Énoncé du problème — Convertissez toutes les lignes ci-dessous en un tableau Markdown dont les colonnes s'intitulent « N° » et « Ligne », la première donnant le numéro de rang et la seconde le texte de la ligne. Omettez les lignes vides et laissez les images hors de votre réponse.

Données d'entrée —
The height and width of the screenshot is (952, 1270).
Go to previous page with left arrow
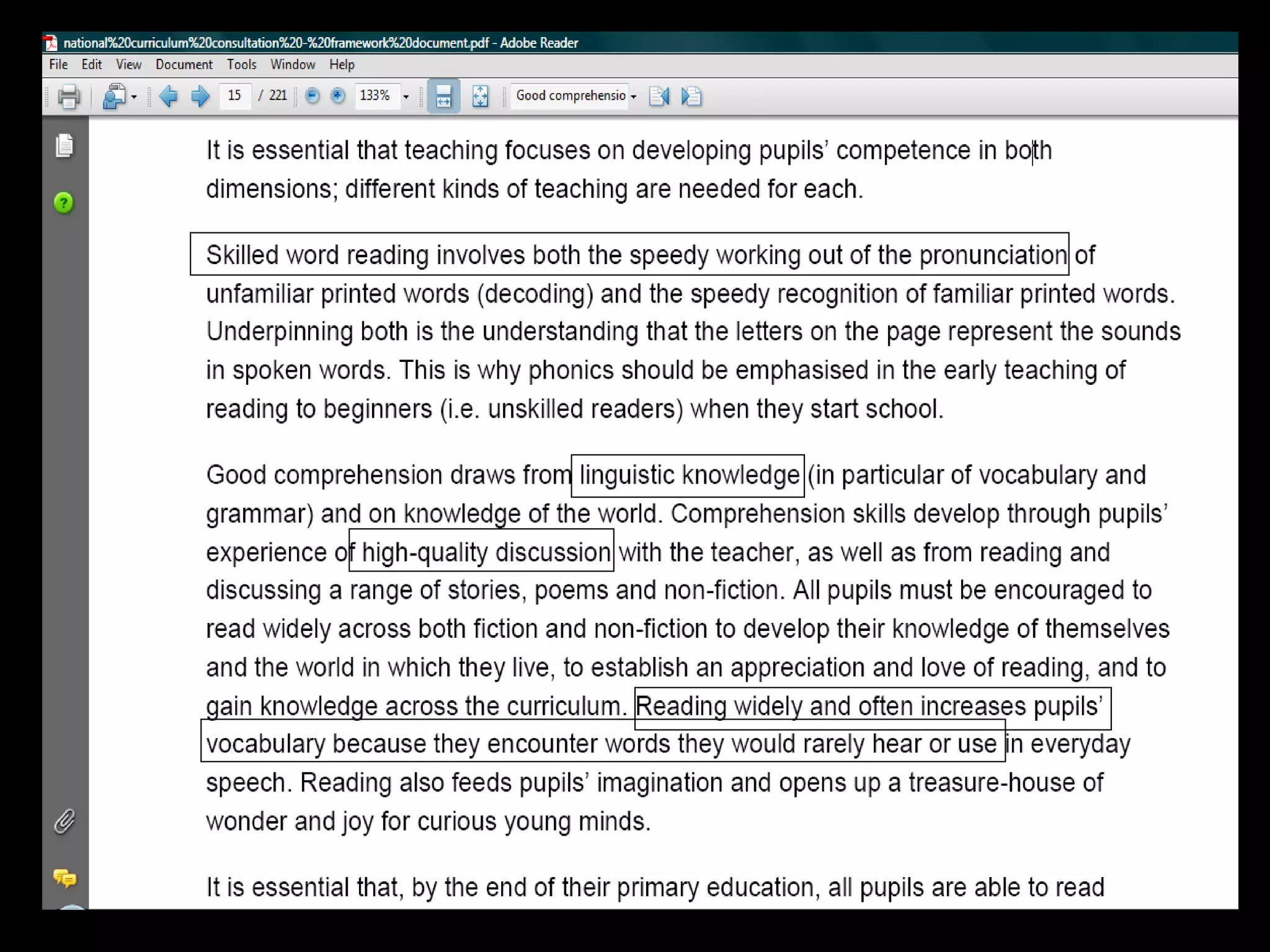click(x=168, y=96)
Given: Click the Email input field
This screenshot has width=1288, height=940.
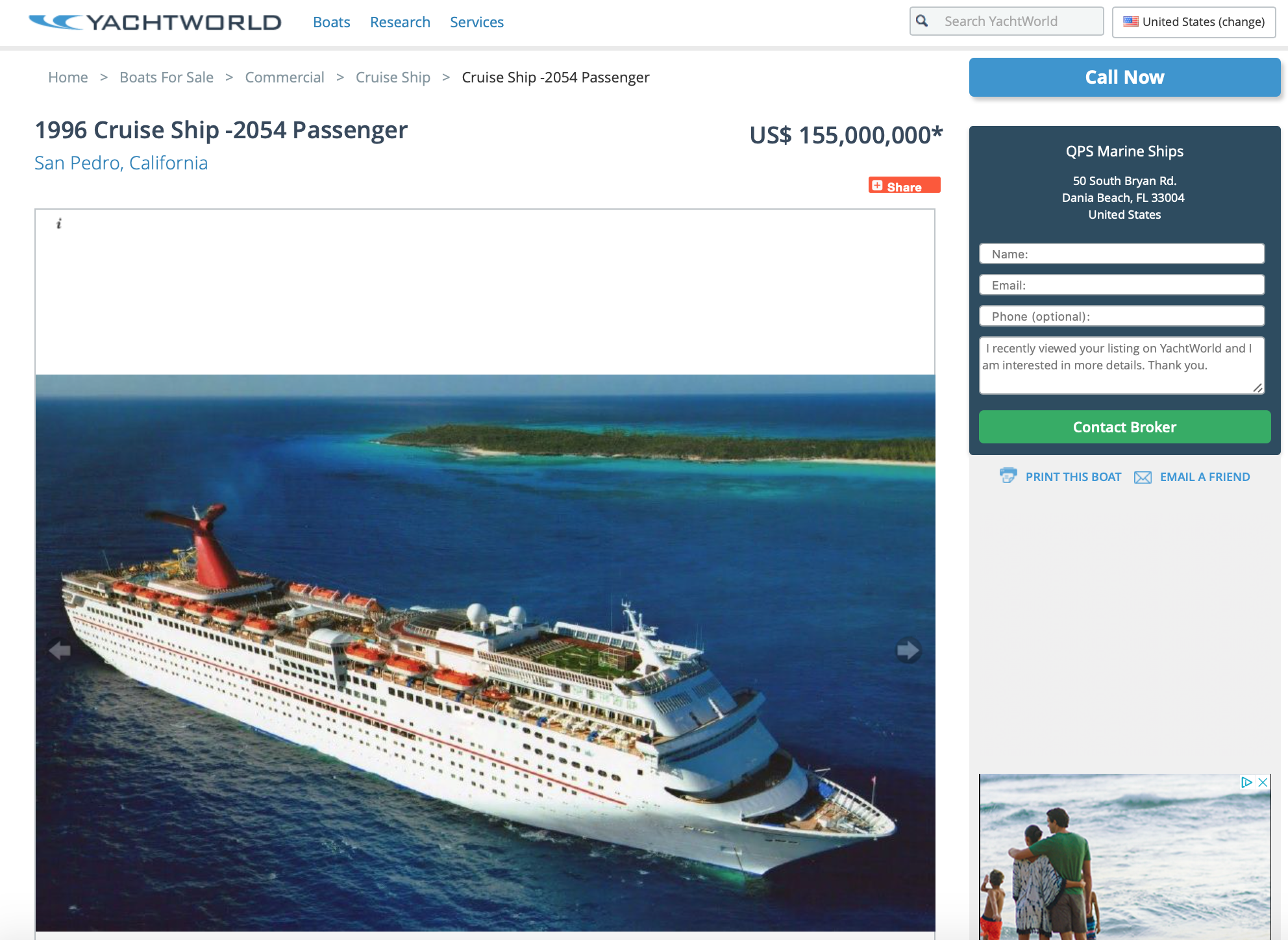Looking at the screenshot, I should [x=1121, y=285].
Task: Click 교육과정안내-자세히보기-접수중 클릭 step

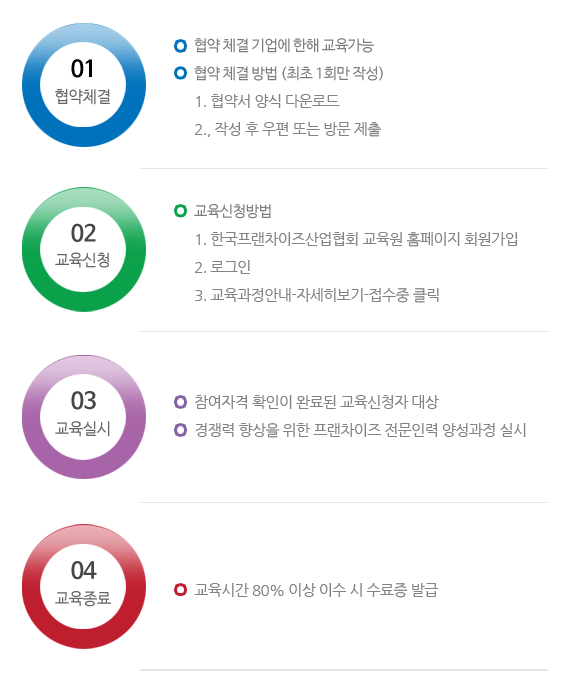Action: (x=325, y=295)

Réponse correcte —
| N° | Ligne |
|---|---|
| 1 | The height and width of the screenshot is (952, 1270). |
| 2 | Go to previous page with left arrow |
| 3 | click(x=168, y=96) |
| 4 | Given: Click the Email input field |
| 5 | This screenshot has width=1288, height=940. |
| 6 | Looking at the screenshot, I should [x=1121, y=285]. |
| 7 | Task: Click 교육과정안내-자세히보기-접수중 클릭 step |
| 8 | Action: (x=325, y=295) |